— Start Passage shown —

# Yahoo may sell Flickr



## nerwin (Dec 3, 2015)

Here's the link to the short article on PetaPixel: Yahoo May Sell Flickr and Its Core Internet Business

If Yahoo does sell Flickr, what does this mean to us Flickr users? Could it be a bad or a good thing?

I might have to start looking at other mediums for sharing my photos in case of a total meltdown.


----------



## astroNikon (Dec 3, 2015)

depends how the new owners would want to monetize it.


----------



## Braineack (Dec 3, 2015)

nerwin said:


> Hopefully Google will show interest in it. But I just see Verizon being a bad thing.



NO!  They already ruined Picasa.


The sale doesn't surprise me.  They came in, made downgrades, and then scartched their heads why everyone stopped paying for it.


----------



## nerwin (Dec 3, 2015)

Braineack said:


> nerwin said:
> 
> 
> > Hopefully Google will show interest in it. But I just see Verizon being a bad thing.
> ...



Wow...Picasa..I haven't heard that in a long time. I remember using it a long time ago and you're right. Google did ruin it. Who do you think would do a good job with Flickr than Yahoo?


----------



## tecboy (Dec 3, 2015)

I don't think Marrisa Mayer will let Flickr goes.  She is a tough boss lady.


----------



## astroNikon (Dec 3, 2015)

This is repeated over and over again.
business to compete buys other companies to gain marketshare or access to customers.
business gets too big.  certain division / products aren't profitable.
business splits up

Banks, GE, yadda, yadda, yadda .. internet companies aren't exempt to this either.

What profit does Flickr give to the bottom line of Yahoo ?
How has yahoo been able to monetize Flickr.  Get people to use Yahoo mail (which is a joke as they keep improving it making it more unuseable). I've practically abandoned using Yahoo except for Flickr and I access that directly, not through their portal.

And recently yahoo outsourced their ad marketing to Google though apparently only a test !!
But it tells you something isn't working inside Yahoo.

But who would buy it ?
Google? .. they have their own package
Microsoft - they also have their own package including advertising and they recently tried buying Yahoo.
Apple - not a chance
AT&T - why not regrow the elephant.
or maybe just let it shrivel up and blow away .. or merge with CompuServe/AOL.


----------



## tecboy (Dec 3, 2015)

— End Passage shown —
— Start Given data —

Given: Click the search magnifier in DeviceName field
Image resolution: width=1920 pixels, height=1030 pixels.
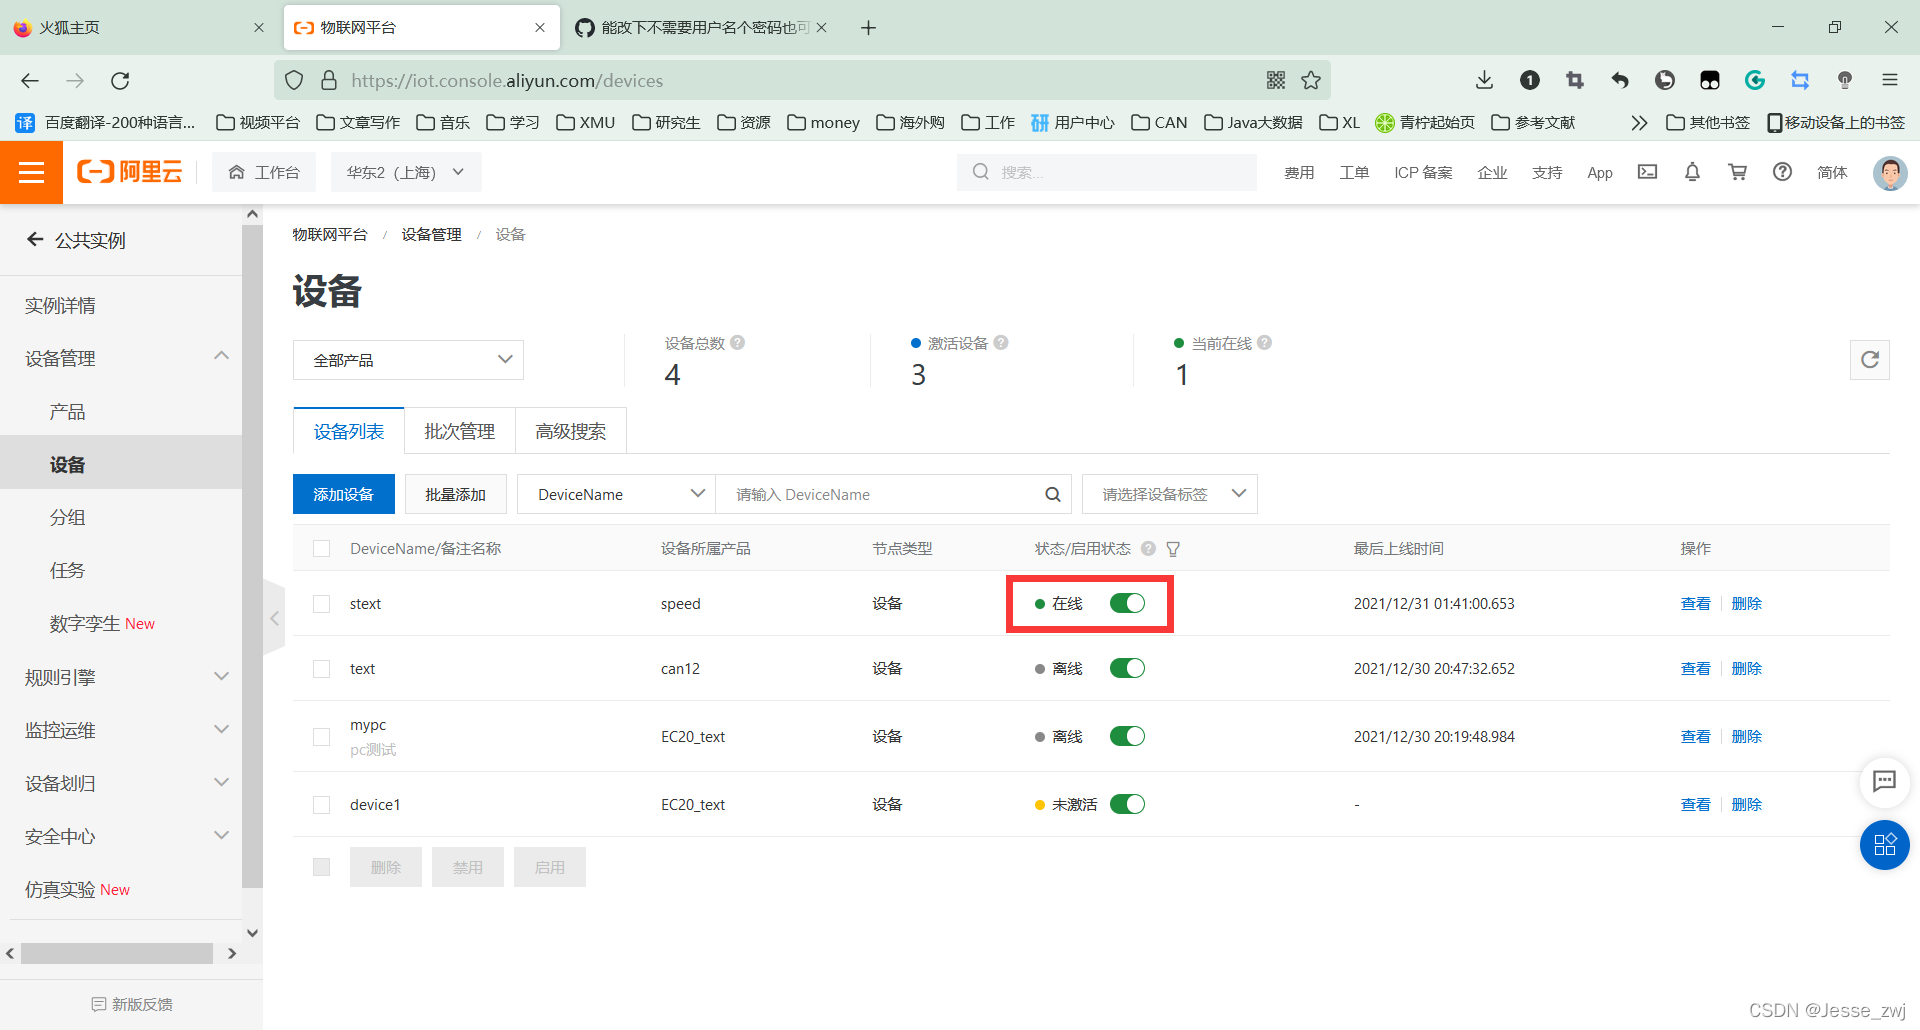Looking at the screenshot, I should pos(1052,494).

— End Given data —

## Directions for this task
Answer these questions about the Flickr thread.
(a) On which site was the article that nerwin links to published?
(b) Which product does Braineack say Google already ruined?
(c) According to astroNikon, to which company did Yahoo recently outsource its ad marketing?
Answer using only the Flickr thread.

## The answer
(a) PetaPixel
(b) Picasa
(c) Google